Si une lésion endodontique est déjà présente, la réintervention est justifiée. Dans le cas d’un fragment situé dans le tiers cervical, on tente le plus souvent la dépose qui est facile et plus prévisible.
Pour les instruments situés dans le tiers médian, on cherchera dans un premier temps à by-passer l’instrument voire à le déposer en cas d’échec du by-pass. Les instruments fracturés dans le tiers apical sont plus souvent une indication de chirurgie si une lésion est présente.
Cependant, toutes les situations cliniques sont différentes ; et dans chaque contexte clinique, le pronostic biologique et mécanique pèseront de façon importante dans notre prise de décision thérapeutique.
Alors, quels sont les éléments contextuels qui vont permettre d’orienter notre décision entre surveiller, bypasser l’instrument, déposer l’instrument ou de traiter chirurgicalement ?
Ces éléments concernent tout d’abord l’instrument: tel que sa longueur, son alliage, son type de section, et son mode de fracture. Un instrument qui s’est fracturé par torsion est vissé dans le canal alors qu’un instrument fracturé par fatigue est retenu par flexion dans le canal.
Il faut observer également la dent : sa forme, sa longueur, l’épaisseur et le degré de courbure radiculaire. La localisation de l’instrument plus ou moins profonde dans la racine, sa position par rapport à une éventuelle courbure radiculaire ainsi que la présence d’un deuxième canal rejoignant le canal principal après l’instrument fracturé sont des facteurs importants à prendre en considération.

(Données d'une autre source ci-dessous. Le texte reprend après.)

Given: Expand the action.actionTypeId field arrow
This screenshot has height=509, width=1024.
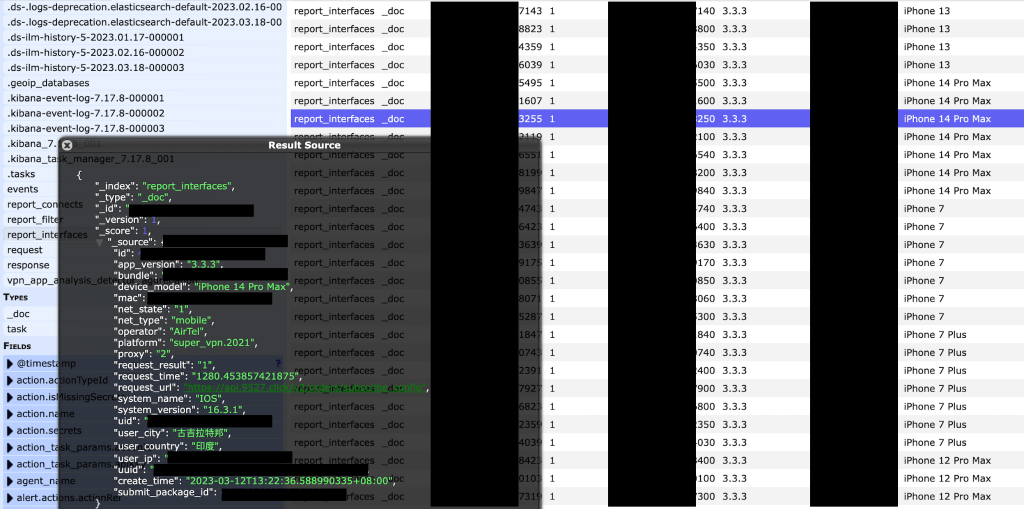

La dent en elle-même est également importante à considérer. Sa position, son importance prothétique, la future restauration prothétique envisagée et donc la possibilité de réintervenir facilement par la suite. Autant de facteurs importants à prendre en considération.

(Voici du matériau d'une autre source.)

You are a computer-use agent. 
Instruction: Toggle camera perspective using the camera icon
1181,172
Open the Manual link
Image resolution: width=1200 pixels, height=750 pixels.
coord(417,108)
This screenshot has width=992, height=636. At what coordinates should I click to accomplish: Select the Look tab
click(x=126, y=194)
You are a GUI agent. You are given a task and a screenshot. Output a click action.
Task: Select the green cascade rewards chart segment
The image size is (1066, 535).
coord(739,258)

Enfin le statut infectieux de la dent est un facteur important. Le fait de savoir si la dent était nécrosée ou vivante au moment de la fracture instrumentale, associée ou non à une pathologie péri-apicale.
L’ensemble de cette analyse est fait de façon routinière sur un cliché radiographique. L’apport du Cone beam dans ce genre de situation est très intéressant. Il apporte beaucoup plus d’éléments utiles pour la prise de décision par rapport à une rétro-alvéolaire.
Une fois la prise de décision thérapeutique faite, l’évolution de la situation clinique peut nous obliger à changer de tactique en cours d’intervention. Il est donc important de ne pas rester figer sur une option thérapeutique mais de s’adapter.
En effet un instrument fracturé dans le tiers apical peut avoir été by-passé avec succès puis être propulsé dans le 1/3 apical et de nouveau bloquer l’accès au canal et empêcher sa désinfection.
Pour finir, il est possible d’orienter sa tactique en fonction d’un arbre décisionnel comme celui suggéré par Madarati et proposé dans de nombreuses formations en endodontie. Comme tout arbre décisionnel, il a la limite de ne pas pouvoir être transposable à 100% des situations cliniques, mais il permet un bon apprentissage de la gestion tactique des instruments fracturés.
Voilà, l’essentiel est là, mais la réponse mérite largement d’être approfondie.